A Reliability-Critical Path Identifying Method With Local and Global Adjacency Probability Matrix in Combinational Circuits

Accurate and efficient identification of reliability-critical paths (RCPs) not only facilitates fault localization and troubleshooting but also allows circuit designers to improve circuit reliability at a low cost. This article proposes a local and global adjacency probability matrix-based approach (LGAPM) to quickly and efficiently identify RCPs of combinational logic circuits. The approach reflects the criticality of the overall reliability of the circuit as well as the local criticality of gates in the path. In addition, we design a pruning-based method to accelerate RCP identification in large-scale circuits.

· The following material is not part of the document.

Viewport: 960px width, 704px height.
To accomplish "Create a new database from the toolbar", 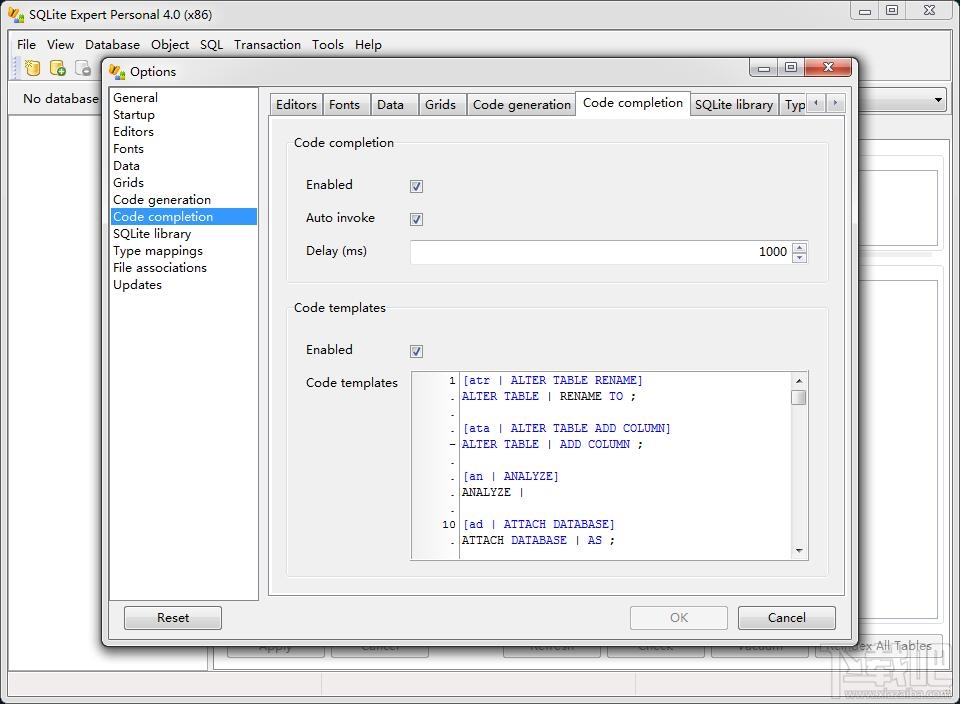I will [x=33, y=67].
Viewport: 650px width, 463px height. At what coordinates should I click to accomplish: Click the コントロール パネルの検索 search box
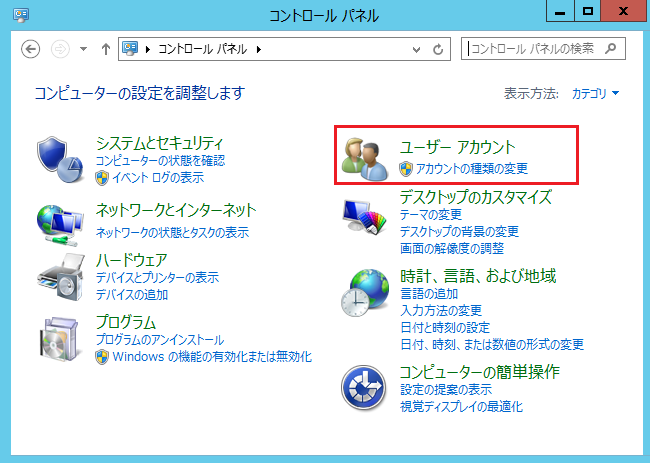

The experimental results of the LGAPM on all 74 series circuits, ISCAS-85, and partial EPFL benchmark circuits show that the 74181 circuit with a minimum of 17 paths and the EPFL-remainder10 circuit with a maximum of 8.081 x 10(8) paths take times of about 0.18s and 33931.04s, respectively. The average accuracy on small and medium-scale circuits is 94.24%, and the average stability on all-size circuits is 86.19%. Compared to the SAT-based method, hill-climbing algorithm, and random method, LGAPM's metrics are superior and more appropriate for large-scale circuits. The overall circuit reliability can be improved from 0.7726 to 0.9238 on average by hardening a tiny number of gates in the identified the most RCPs and the average cost savings is 4.08 times over random hardening methods.